Récemment j’ai pu lire le manga La grossesse de M. Hiyama, publié par Akata (bien sûr) et qui se passe dans un univers alternatif où les hommes peuvent également tomber enceints. J’ai également vu le drama, et j’ai trouvé que c’était un bon moyen d’évoquer la réalité de la grossesse féminine dans la réalité !
Contrairement à l’univers Omegaverse, La grossesse de M. Hiyama se passe dans un monde identique au nôtre. Sauf pour un détail. 10 ans plus tôt on a vu apparaître le phénomène des hommes enceints. C’est donc plutôt nouveau et beaucoup d’hommes pensent que ça ne les concerne pas. Pire, dans le drama les cas d’hommes enceints sont encore plus rares, Kentarô Hiyama ayant du mal à croire qu’il soit tombé enceint alors que c’est normalement la spécificité des femmes.
Alors que dans les Omegaverse, cette situation fait partie de la normalité – ça a toujours été comme ça et le monde s’y est adapté parfaitement, ici nous nous trouvons dans un univers où voir un homme tomber enceint est encore vu comme une anormalité.
On suit donc Kentarô Hiyama, qui apprend qu’il est tombé enceint – apparemment d’Aki, une des femmes avec qui il couche le plus souvent. Dans le manga, il s’en servira comme d’une arme contre les préjugés.
Eh oui, pour cet article j’ai lu le manga puis binge-watché le drama ! Tout ça pour ton plaisir et parler de ce sujet avec le plus d’éléments possibles.
Qui est Monsieur Hiyama ?
Un aspect intéressant de La grossesse de M. Hiyama c’est que le manga et le drama ne racontent pas exactement la même chose, tout en abordant le même sujet : un homme tombe enceint alors qu’il ne s’y attendait pas. La principale différence c’est que le drama va plus loin que le manga, qui montrait plusieurs cas différents.

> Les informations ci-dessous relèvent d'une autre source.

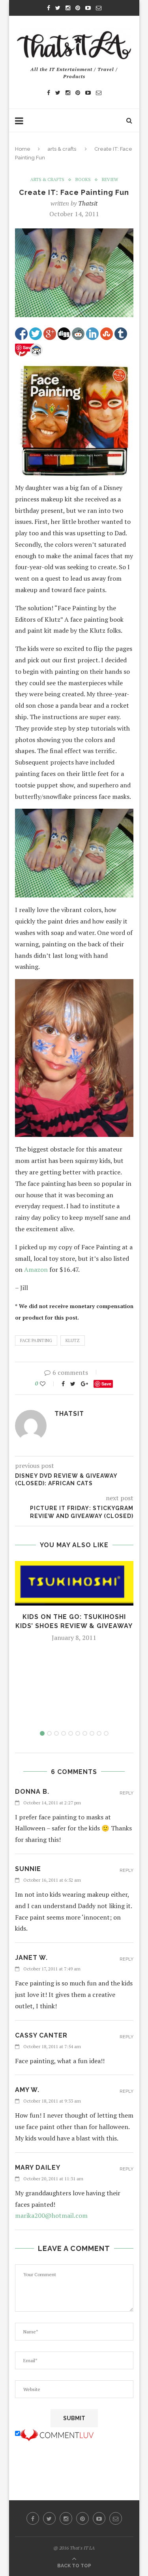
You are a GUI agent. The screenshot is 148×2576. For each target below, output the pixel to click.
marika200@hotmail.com (51, 2215)
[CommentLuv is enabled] (57, 2433)
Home (22, 149)
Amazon (36, 1269)
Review (110, 179)
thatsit (87, 203)
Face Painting (36, 1340)
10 (106, 1733)
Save (106, 1384)
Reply (126, 1793)
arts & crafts (61, 149)
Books (83, 179)
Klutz (73, 1340)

Dans le manga Kentarô Hiyama est un coureur de jupons, plutôt bien placé dans une entreprise de restauration. Tout change cependant quand il se rends compte qu’il est tombé enceint, ce qui a commencé à arriver à certains hommes depuis 10 ans. C’est cependant encore assez rare pour qu’il n’ait pas pensé que ça pouvait lui arriver. Il découvre rapidement que la mère ne peut être que Aki, une des femmes avec qui il couche de temps en temps.
Tandis que dans le drama, il travaille dans la publicité et vient d’obtenir un énorme contrat pour son entreprise. Au début, il ne se croit pas enceint, mais simplement malade. Ce phénomène est tellement rare au Japon que la télévision donne des exemples qui viennent des Etats-Unis quand il évoque ce sujet. Progressivement, sa grossesse l’amène à perdre son statut dans l’entreprise jusqu’à ce qu’une nouvelle opportunité se présente.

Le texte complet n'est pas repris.